Since it is rarely possible to test every single aspect of an application, every combination of events, every dependency, or everything that could go wrong, risk analysis is appropriate to most software development projects. This requires judgement skills, common sense, business knowledge and experience. Formal methods are also available to assess risk and plan for a realistic scenario.
Considerations include:
- Which functionality is most important to the project's intended purpose?
- Which functionality is most visible to the user?
- Which functionality has the largest safety impact?
- Which functionality has the largest legal impact?
- Which functionality has the largest financial impact?
- Which aspects of the application are most important to the customer?
- Which aspects of the application can be tested early in the development cycle?
- Which parts of the code are most complex, and thus most subject to errors?
- Which parts of the application were developed in rush or panic mode?
- Which aspects of similar/related previous projects caused problems?

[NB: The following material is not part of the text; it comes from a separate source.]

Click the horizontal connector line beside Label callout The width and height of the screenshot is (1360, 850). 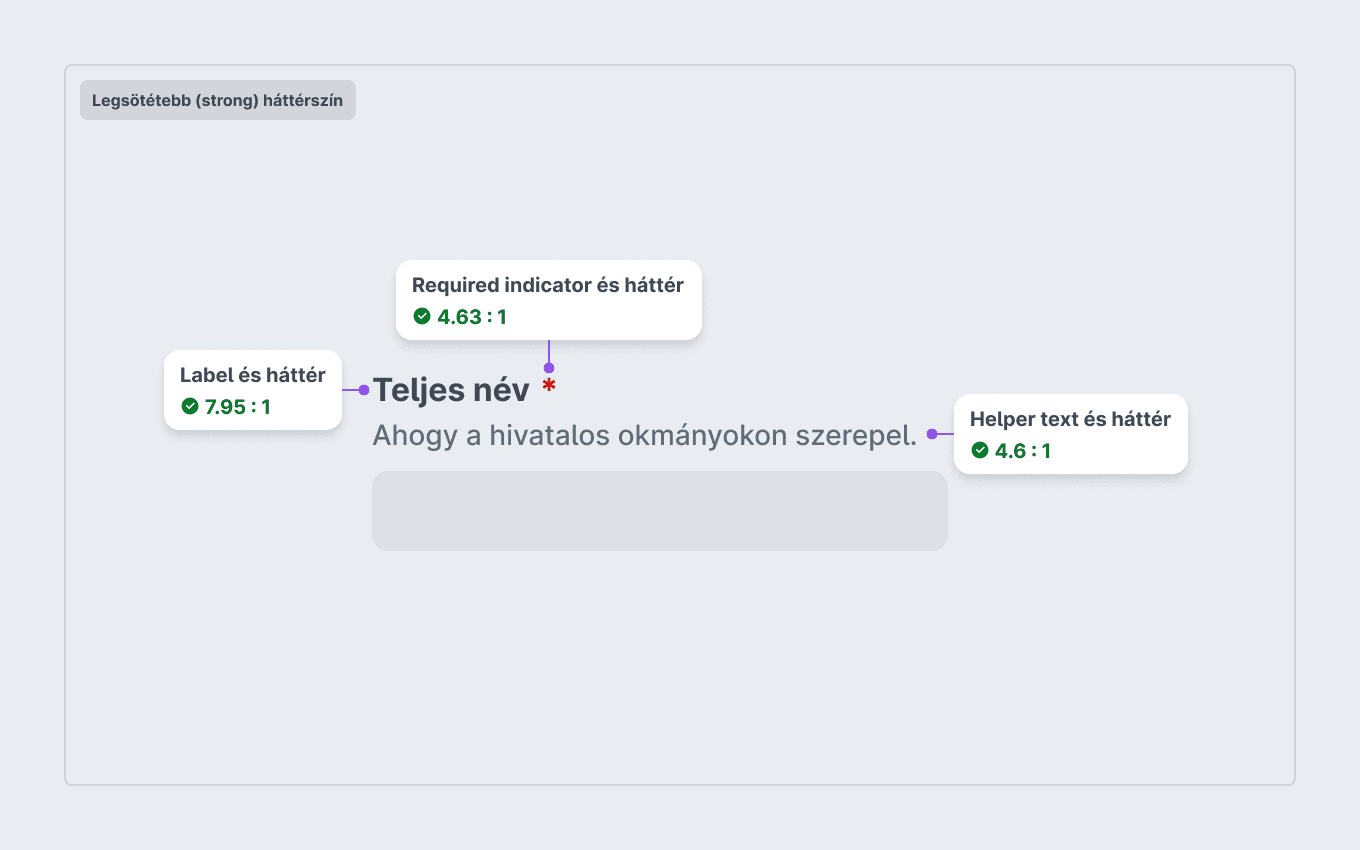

- Which aspects of similar/related previous projects had large maintenance expenses?
- Which parts of the requirements and design are unclear or poorly thought out?
- What do the developers think are the highest-risk aspects of the application?
- What kinds of problems would cause the worst publicity?
- What kinds of problems would cause the most customer service complaints?
- What kinds of tests could easily cover multiple functionalities?
- Which tests will have the best high-risk-coverage to time-required ratio?